# EXERCISE
Lay out the data as a Markdown table with the columns Row and Line, starting with the line containing "You are a computer-use agent. This" and continuing through the end of the data, leaving out any blank lines.

[Records of locating words and elements]
= = =

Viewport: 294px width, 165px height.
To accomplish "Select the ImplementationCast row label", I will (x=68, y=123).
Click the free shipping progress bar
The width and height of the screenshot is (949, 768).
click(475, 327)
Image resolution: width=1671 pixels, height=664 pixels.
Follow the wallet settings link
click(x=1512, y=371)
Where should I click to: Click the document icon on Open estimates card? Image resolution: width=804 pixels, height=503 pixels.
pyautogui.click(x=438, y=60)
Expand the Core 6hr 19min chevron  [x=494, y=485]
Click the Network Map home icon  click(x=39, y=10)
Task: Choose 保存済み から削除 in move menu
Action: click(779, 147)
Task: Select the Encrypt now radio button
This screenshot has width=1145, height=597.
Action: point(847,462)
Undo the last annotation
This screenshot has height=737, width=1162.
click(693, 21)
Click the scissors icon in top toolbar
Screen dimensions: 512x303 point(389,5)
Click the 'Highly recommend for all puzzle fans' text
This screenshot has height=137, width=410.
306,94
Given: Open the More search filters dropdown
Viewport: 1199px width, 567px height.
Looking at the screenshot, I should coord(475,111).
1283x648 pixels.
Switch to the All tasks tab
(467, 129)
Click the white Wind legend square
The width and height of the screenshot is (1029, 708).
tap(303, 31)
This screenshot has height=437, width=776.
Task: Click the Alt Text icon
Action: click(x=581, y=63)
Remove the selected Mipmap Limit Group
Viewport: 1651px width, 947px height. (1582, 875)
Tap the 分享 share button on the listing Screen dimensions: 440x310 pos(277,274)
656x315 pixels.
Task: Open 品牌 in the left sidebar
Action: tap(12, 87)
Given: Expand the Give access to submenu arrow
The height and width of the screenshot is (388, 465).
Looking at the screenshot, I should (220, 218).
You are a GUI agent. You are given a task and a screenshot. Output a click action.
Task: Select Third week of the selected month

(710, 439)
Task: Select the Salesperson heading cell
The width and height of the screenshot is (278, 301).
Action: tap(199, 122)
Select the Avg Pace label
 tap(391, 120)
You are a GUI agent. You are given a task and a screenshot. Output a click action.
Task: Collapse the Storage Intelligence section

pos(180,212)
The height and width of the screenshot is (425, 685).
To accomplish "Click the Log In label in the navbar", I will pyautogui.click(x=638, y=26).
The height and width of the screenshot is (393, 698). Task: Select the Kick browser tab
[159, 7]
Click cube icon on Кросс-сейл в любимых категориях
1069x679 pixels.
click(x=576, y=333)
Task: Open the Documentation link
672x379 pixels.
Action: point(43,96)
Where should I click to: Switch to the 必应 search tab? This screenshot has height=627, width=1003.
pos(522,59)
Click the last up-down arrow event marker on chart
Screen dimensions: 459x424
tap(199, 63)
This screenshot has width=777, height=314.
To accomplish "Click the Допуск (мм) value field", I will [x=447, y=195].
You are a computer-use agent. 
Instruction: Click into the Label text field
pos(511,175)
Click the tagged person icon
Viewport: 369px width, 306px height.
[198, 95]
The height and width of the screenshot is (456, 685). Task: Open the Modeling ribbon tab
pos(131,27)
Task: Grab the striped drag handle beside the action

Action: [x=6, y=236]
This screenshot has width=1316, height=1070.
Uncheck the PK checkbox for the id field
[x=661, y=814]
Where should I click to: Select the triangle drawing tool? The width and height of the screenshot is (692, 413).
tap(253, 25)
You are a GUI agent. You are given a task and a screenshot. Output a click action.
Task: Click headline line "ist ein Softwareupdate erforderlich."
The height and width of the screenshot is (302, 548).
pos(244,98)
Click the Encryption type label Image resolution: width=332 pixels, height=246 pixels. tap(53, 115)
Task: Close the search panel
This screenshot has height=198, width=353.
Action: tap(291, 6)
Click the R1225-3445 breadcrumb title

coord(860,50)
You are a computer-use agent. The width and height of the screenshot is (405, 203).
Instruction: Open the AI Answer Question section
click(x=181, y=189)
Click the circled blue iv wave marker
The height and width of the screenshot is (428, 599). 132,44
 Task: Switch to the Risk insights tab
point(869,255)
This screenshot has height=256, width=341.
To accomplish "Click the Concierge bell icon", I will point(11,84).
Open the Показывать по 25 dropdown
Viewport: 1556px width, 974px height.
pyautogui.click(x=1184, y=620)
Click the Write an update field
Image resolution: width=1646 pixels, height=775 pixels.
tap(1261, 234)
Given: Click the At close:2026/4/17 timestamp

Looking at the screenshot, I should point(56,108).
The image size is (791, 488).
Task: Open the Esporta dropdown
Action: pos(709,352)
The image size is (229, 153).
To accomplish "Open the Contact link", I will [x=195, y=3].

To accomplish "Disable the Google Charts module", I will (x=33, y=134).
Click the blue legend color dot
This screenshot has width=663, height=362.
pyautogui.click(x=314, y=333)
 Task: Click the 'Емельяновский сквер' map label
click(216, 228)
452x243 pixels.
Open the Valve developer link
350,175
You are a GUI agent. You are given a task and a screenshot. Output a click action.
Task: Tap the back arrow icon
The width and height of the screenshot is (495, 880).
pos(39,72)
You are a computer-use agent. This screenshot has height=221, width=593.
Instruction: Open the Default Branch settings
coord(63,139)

= = =

# COMPLETE ANSWER
| Row | Line |
|---|---|
| 1 | You are a computer-use agent. This screenshot has height=221, width=593. |
| 2 | Instruction: Open the Default Branch settings |
| 3 | coord(63,139) |